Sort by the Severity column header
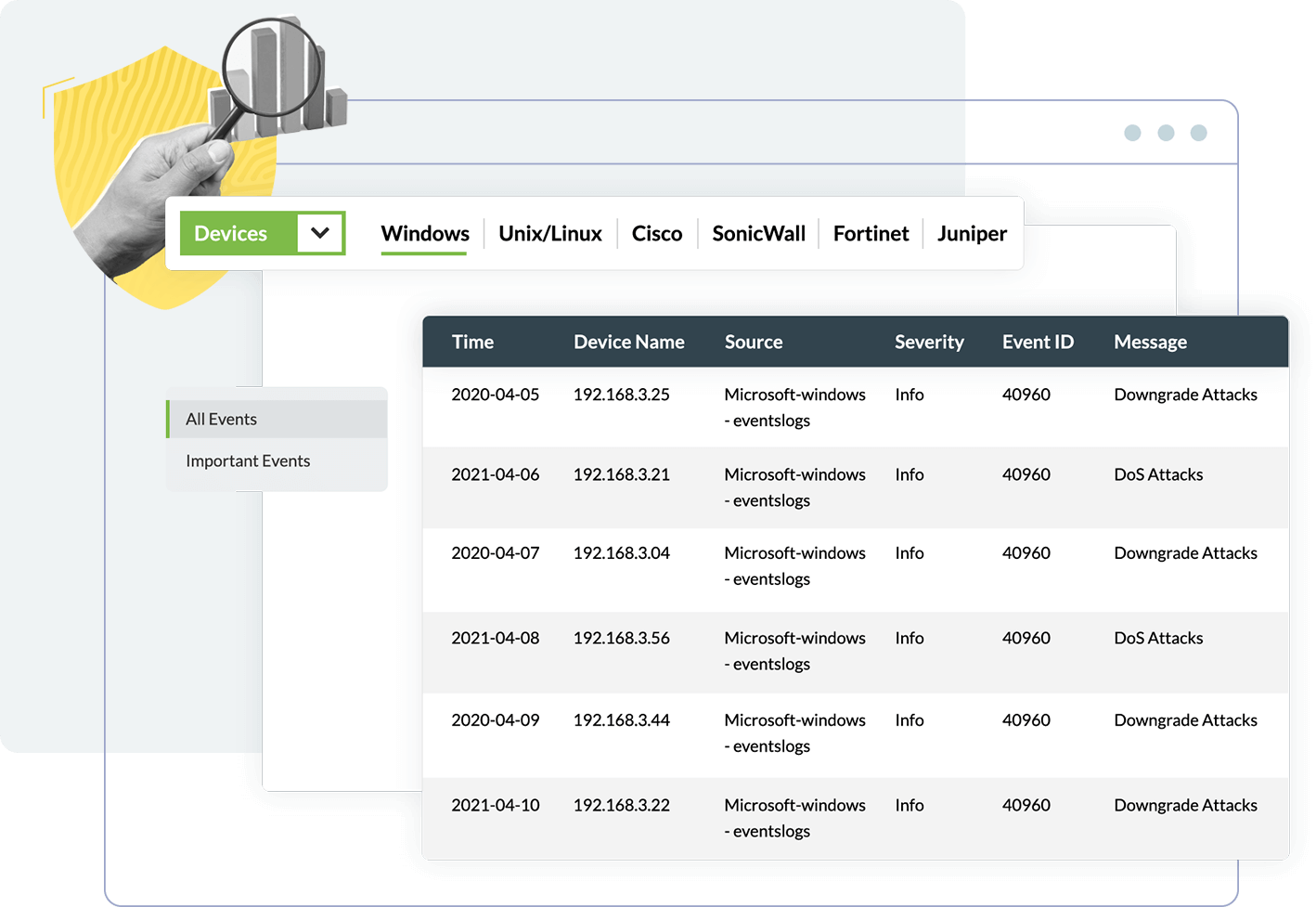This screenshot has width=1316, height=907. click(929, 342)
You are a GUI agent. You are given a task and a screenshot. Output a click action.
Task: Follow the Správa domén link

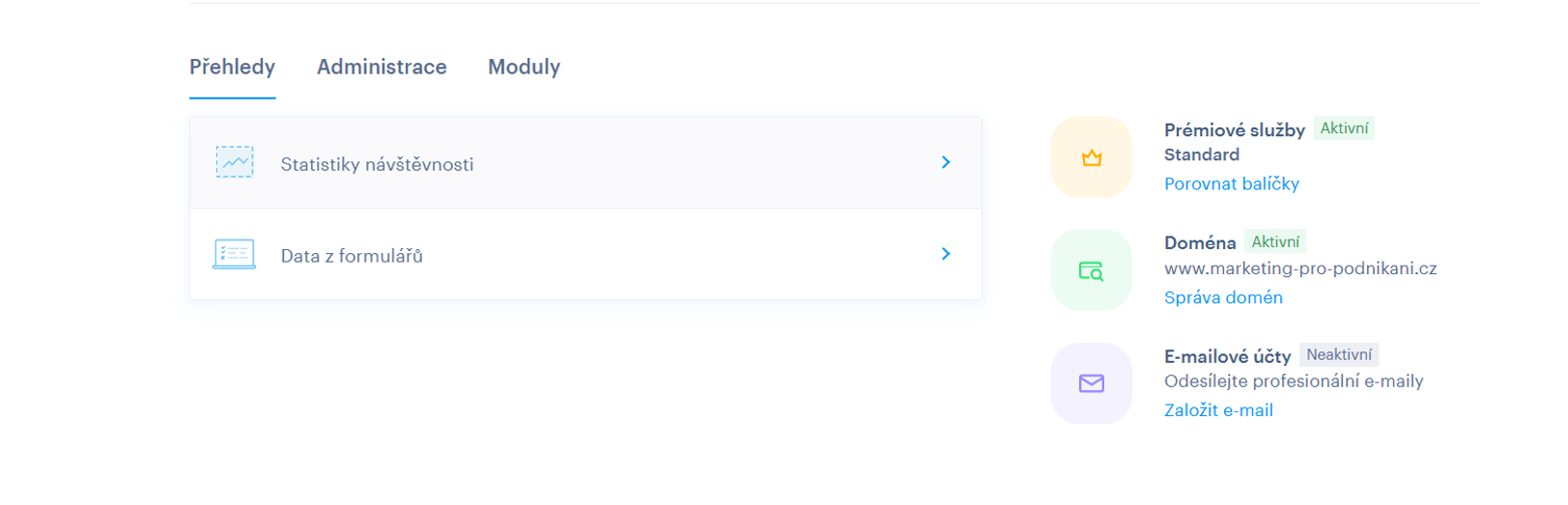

___

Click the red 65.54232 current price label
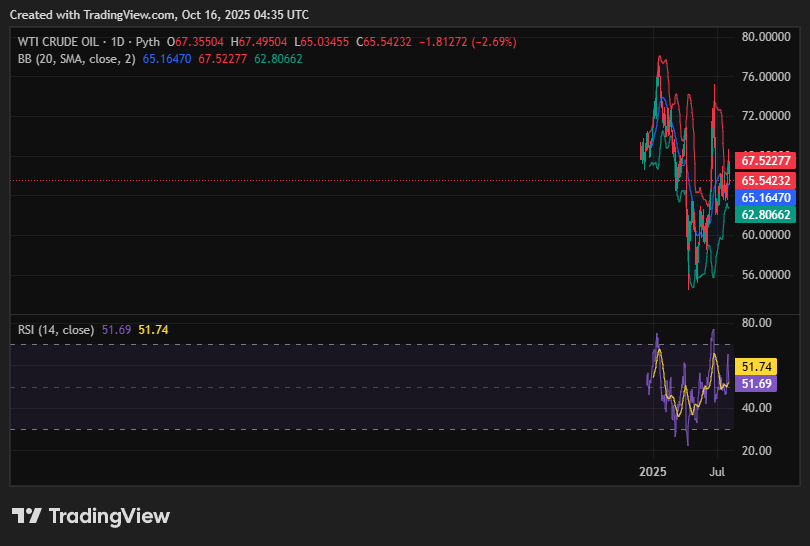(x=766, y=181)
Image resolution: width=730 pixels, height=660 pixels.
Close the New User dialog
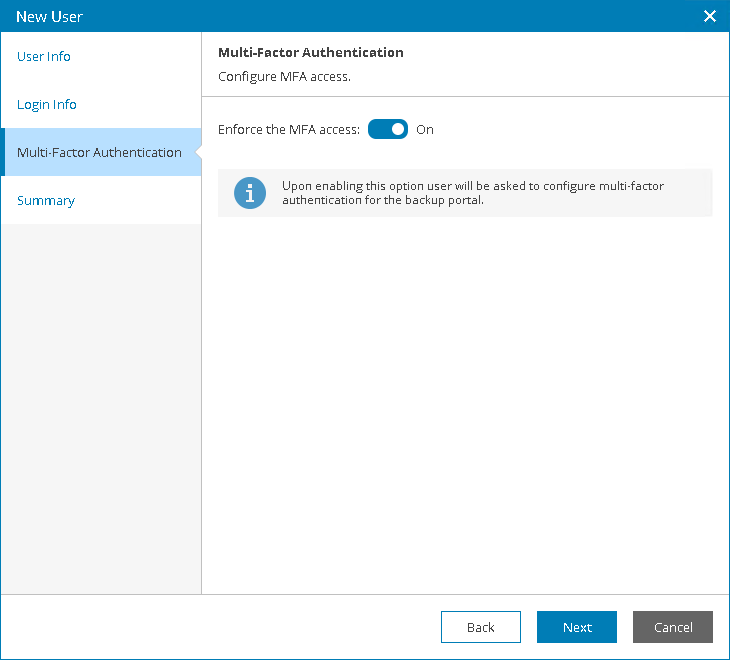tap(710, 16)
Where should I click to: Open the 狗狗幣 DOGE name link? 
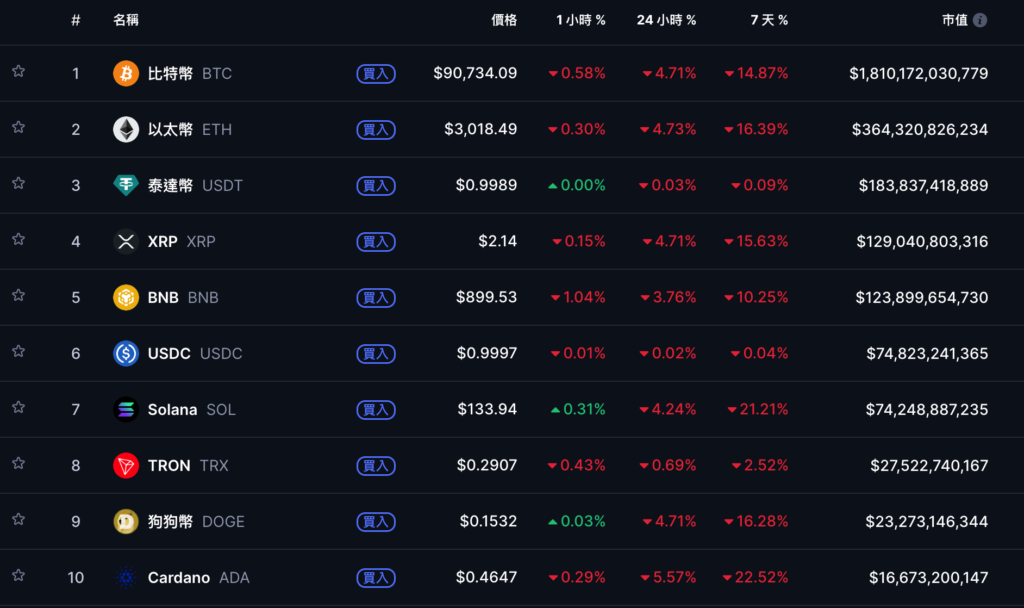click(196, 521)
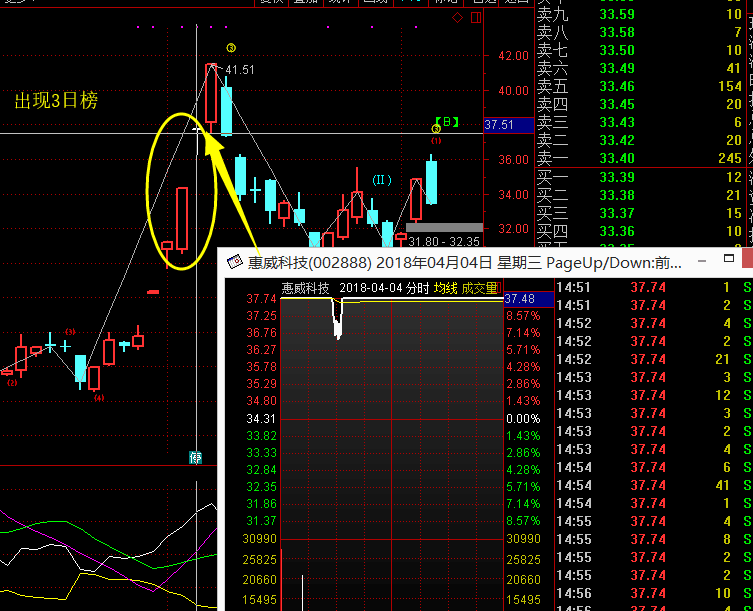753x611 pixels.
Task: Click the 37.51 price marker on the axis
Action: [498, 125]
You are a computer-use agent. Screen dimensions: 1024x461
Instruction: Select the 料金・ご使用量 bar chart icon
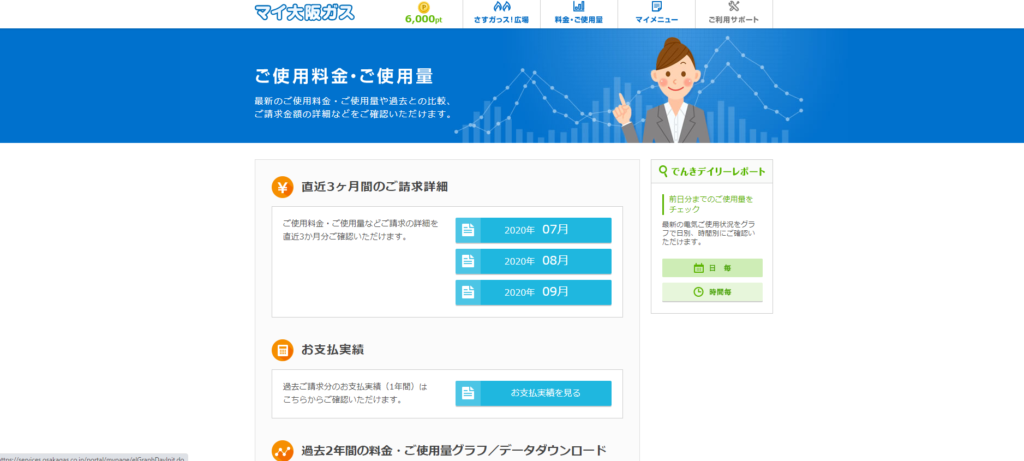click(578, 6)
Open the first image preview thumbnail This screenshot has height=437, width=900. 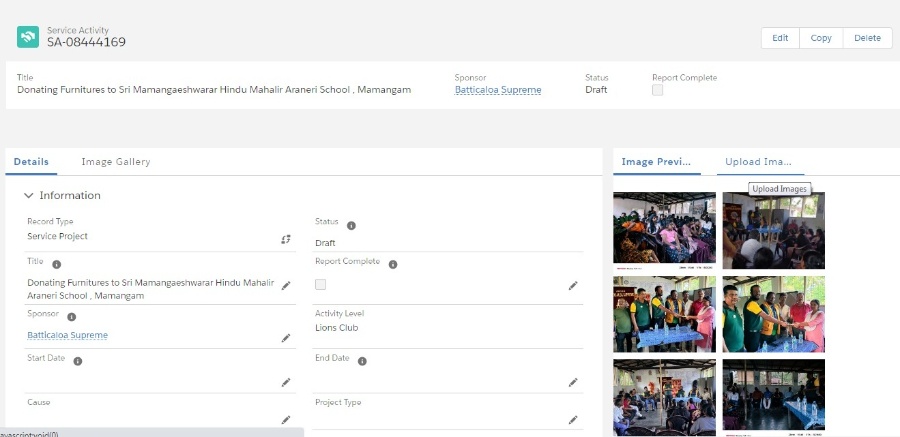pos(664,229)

___

(DIRECTIONS):
Return the stretch of data that begins with the line showing "Sort by the Severity column header" and goes on through the line showing "Task: Follow the Správa domén link", exactly, with pictures removed.

(OUTPUT OF THE TASK):
Sort by the Severity column header
This screenshot has width=1316, height=907. click(929, 342)
You are a GUI agent. You are given a task and a screenshot. Output a click action.
Task: Follow the Správa domén link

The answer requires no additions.